• [Work instructions]: Give the data again in full, with every character unchanged.

• [Input data]:

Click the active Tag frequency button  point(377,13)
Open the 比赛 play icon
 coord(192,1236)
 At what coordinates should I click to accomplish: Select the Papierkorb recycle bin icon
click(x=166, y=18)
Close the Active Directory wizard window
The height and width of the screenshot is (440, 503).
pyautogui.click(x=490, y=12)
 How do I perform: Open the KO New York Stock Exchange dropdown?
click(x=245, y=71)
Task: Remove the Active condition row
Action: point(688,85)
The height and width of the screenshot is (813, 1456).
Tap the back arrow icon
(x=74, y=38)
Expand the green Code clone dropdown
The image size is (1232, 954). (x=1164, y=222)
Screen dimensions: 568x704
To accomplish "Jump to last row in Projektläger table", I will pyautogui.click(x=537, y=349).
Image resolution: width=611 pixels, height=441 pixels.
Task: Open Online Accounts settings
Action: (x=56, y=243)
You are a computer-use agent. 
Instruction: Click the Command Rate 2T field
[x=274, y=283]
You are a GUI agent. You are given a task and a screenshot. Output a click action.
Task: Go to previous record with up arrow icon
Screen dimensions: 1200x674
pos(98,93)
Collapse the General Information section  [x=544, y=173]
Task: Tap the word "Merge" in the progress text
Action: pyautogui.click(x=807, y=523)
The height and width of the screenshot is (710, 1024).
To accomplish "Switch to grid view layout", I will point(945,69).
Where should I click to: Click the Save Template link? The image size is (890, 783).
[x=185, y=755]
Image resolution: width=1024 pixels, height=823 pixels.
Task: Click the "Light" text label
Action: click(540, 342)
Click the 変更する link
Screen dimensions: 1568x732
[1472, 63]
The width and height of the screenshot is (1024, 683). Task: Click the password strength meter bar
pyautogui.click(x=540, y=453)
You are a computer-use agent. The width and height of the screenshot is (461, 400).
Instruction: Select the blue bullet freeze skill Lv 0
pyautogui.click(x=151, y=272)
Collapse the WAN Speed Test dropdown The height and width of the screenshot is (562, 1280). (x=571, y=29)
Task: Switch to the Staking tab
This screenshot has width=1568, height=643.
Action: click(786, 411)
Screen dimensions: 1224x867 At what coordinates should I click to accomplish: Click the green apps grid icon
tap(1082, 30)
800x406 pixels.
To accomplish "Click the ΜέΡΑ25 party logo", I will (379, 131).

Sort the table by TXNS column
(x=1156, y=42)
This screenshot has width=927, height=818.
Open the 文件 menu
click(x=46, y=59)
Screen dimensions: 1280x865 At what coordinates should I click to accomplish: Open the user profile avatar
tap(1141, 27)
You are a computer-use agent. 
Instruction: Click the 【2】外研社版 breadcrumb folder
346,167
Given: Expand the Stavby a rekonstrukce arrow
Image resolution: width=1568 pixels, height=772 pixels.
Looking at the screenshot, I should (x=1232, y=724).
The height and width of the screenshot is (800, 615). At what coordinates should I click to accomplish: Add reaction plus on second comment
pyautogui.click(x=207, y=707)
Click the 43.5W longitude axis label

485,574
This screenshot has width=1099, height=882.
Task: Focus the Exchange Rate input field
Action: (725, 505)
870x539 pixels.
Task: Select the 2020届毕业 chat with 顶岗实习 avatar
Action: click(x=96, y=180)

• [Answer for this exercise]:
Click the active Tag frequency button  point(377,13)
Open the 比赛 play icon
 coord(192,1236)
 At what coordinates should I click to accomplish: Select the Papierkorb recycle bin icon
click(x=166, y=18)
Close the Active Directory wizard window
The height and width of the screenshot is (440, 503).
pyautogui.click(x=490, y=12)
 How do I perform: Open the KO New York Stock Exchange dropdown?
click(x=245, y=71)
Task: Remove the Active condition row
Action: point(688,85)
The height and width of the screenshot is (813, 1456).
Tap the back arrow icon
(x=74, y=38)
Expand the green Code clone dropdown
The image size is (1232, 954). (x=1164, y=222)
Screen dimensions: 568x704
To accomplish "Jump to last row in Projektläger table", I will pyautogui.click(x=537, y=349).
Image resolution: width=611 pixels, height=441 pixels.
Task: Open Online Accounts settings
Action: (x=56, y=243)
You are a computer-use agent. 
Instruction: Click the Command Rate 2T field
[x=274, y=283]
You are a GUI agent. You are given a task and a screenshot. Output a click action.
Task: Go to previous record with up arrow icon
Screen dimensions: 1200x674
pos(98,93)
Collapse the General Information section  [x=544, y=173]
Task: Tap the word "Merge" in the progress text
Action: pyautogui.click(x=807, y=523)
The height and width of the screenshot is (710, 1024).
To accomplish "Switch to grid view layout", I will point(945,69).
Where should I click to: Click the Save Template link? The image size is (890, 783).
[x=185, y=755]
Image resolution: width=1024 pixels, height=823 pixels.
Task: Click the "Light" text label
Action: click(540, 342)
Click the 変更する link
Screen dimensions: 1568x732
[1472, 63]
The width and height of the screenshot is (1024, 683). Task: Click the password strength meter bar
pyautogui.click(x=540, y=453)
You are a computer-use agent. The width and height of the screenshot is (461, 400).
Instruction: Select the blue bullet freeze skill Lv 0
pyautogui.click(x=151, y=272)
Collapse the WAN Speed Test dropdown The height and width of the screenshot is (562, 1280). (x=571, y=29)
Task: Switch to the Staking tab
This screenshot has width=1568, height=643.
Action: click(786, 411)
Screen dimensions: 1224x867 At what coordinates should I click to accomplish: Click the green apps grid icon
tap(1082, 30)
800x406 pixels.
To accomplish "Click the ΜέΡΑ25 party logo", I will (379, 131).

Sort the table by TXNS column
(x=1156, y=42)
This screenshot has width=927, height=818.
Open the 文件 menu
click(x=46, y=59)
Screen dimensions: 1280x865 At what coordinates should I click to accomplish: Open the user profile avatar
tap(1141, 27)
You are a computer-use agent. 
Instruction: Click the 【2】外研社版 breadcrumb folder
346,167
Given: Expand the Stavby a rekonstrukce arrow
Image resolution: width=1568 pixels, height=772 pixels.
Looking at the screenshot, I should (x=1232, y=724).
The height and width of the screenshot is (800, 615). At what coordinates should I click to accomplish: Add reaction plus on second comment
pyautogui.click(x=207, y=707)
Click the 43.5W longitude axis label

485,574
This screenshot has width=1099, height=882.
Task: Focus the Exchange Rate input field
Action: (725, 505)
870x539 pixels.
Task: Select the 2020届毕业 chat with 顶岗实习 avatar
Action: click(x=96, y=180)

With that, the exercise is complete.